# Web Development > JSP Can we have 2 Struts Config.xml file

## Geek_Guest

Can we have 2 Struts Config.xml file in 1 struts application?

*Question asked by visitor  meethun ku. panda*

----------


## vmshenoy

i am not sure, but as far as i know and the project which i hav come across, we cannot use more than1 struts-config.xml file.

----------


## sweet_person

No we cannot have 2 struts-config.xml files. In one case we can use 2 struts-cofig.xml files with some minor change in the file name. i e we can use strtus-config-.xml. eg struts-config-admin.xml.   Here admin refers to the module name in u r project. and this xml file in deployed in web-inf folder(same as struts-config.xml file).

----------


## Surekha venkat

hi 
we can have 2 or more strutsconfig.xml file.
if the application is too big or complex one then we can make that application into modules so by this way each module can have one strutsconfig.xml file...
i think now you got some clarification about it, if you not get please fell free to ask me

thanks..

----------


## deeptiagrawal

Yes u can have 2 or more number of struts config but there would be only 1 web.xml.

----------


## Rakesh5

yes we can have any number of struts cfg.xml file depends upon our application

if we segment our application in to different modules.for each and every module we shold maintain one stuts cfg.xml

we are going to place all these modules cfg files under WEB_INF directory.
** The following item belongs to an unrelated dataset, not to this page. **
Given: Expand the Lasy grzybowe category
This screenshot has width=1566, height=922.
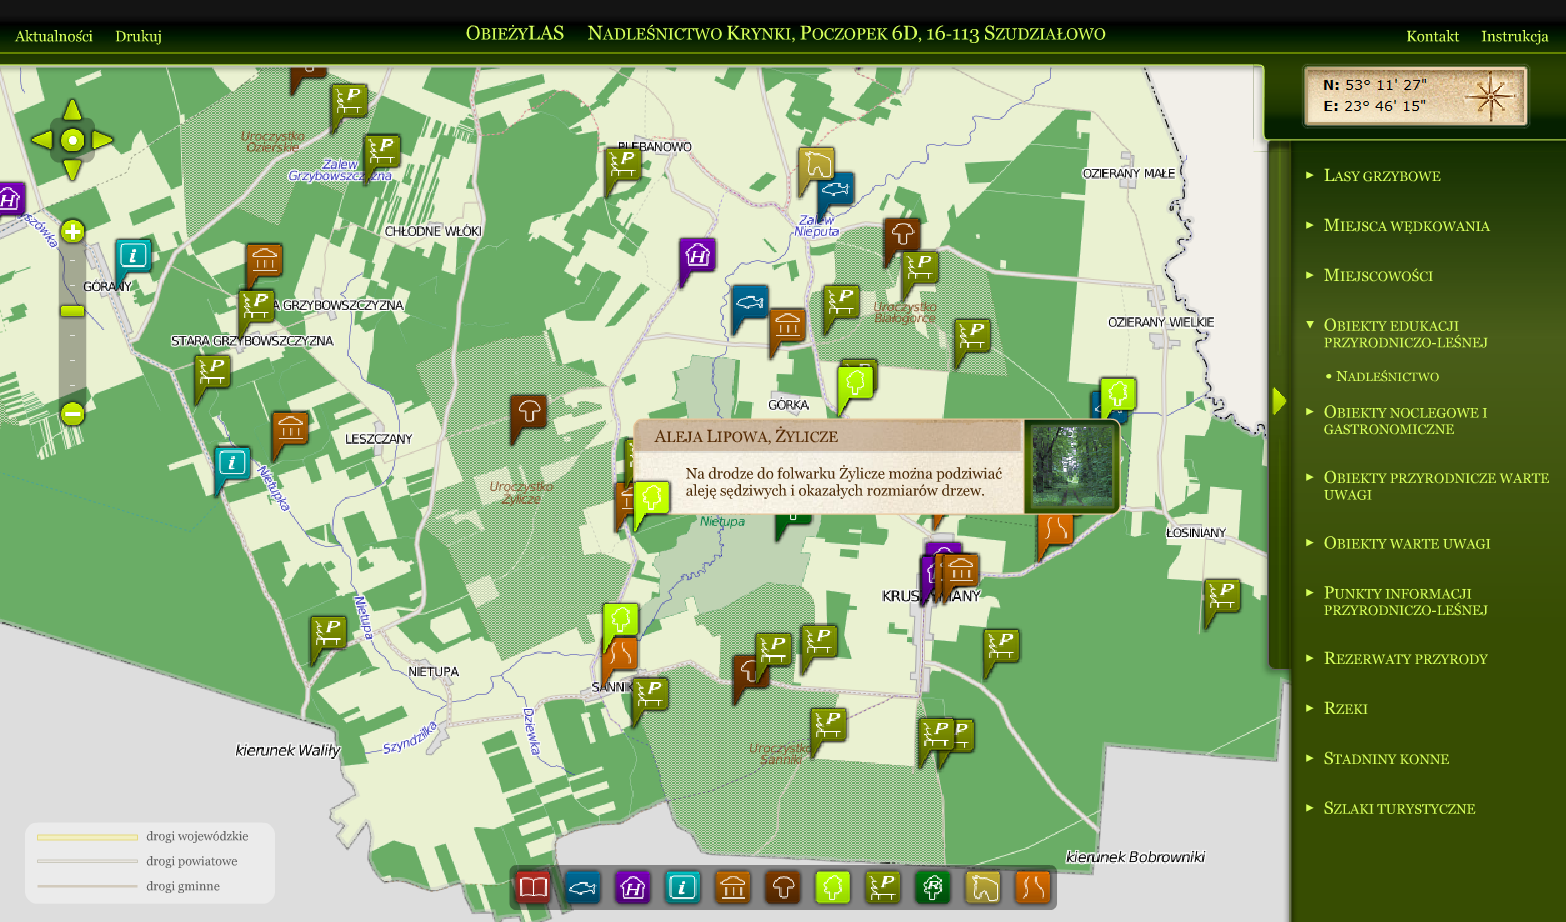Looking at the screenshot, I should coord(1382,176).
and we are going to map these cfg's information in web.xml file.

----------


## satishk

yes we can have more than one Struts-config.xml.depending upon u r module we can put Struts-config.xml and map the things.All these should be mentioned in web.xml file .So care should be taken while naming struts_config.xml file so that there should not be any problem in mapping the tags.

----------


## subhani_syed

yes.
you can have more than one struts-config.xml file in your application.
If there are more than one module and each module was designed some different persons who are not belongs to your company ,so you can integrate all this modules into your web application.Means for each module there be a separate struts-config.xml file. we can jump to that mentioned module directly by using switch action in your jsp page.

----------


## kezhilnambi

Yes We can have more than one struts-config,xml file depends upon the reqmt. All u need is deploy the right configs at right place.

----------


## madhukar.poreddy

yes we can have the multtiple struts-config.xml under one application.
but the name should be like anyname-config.xml.

----------


## shubhangiwakodikar

Hi Surekha and others,
Can you please explain how you can include 2 struts-config xml files in your project?
Thanks a lot..

----------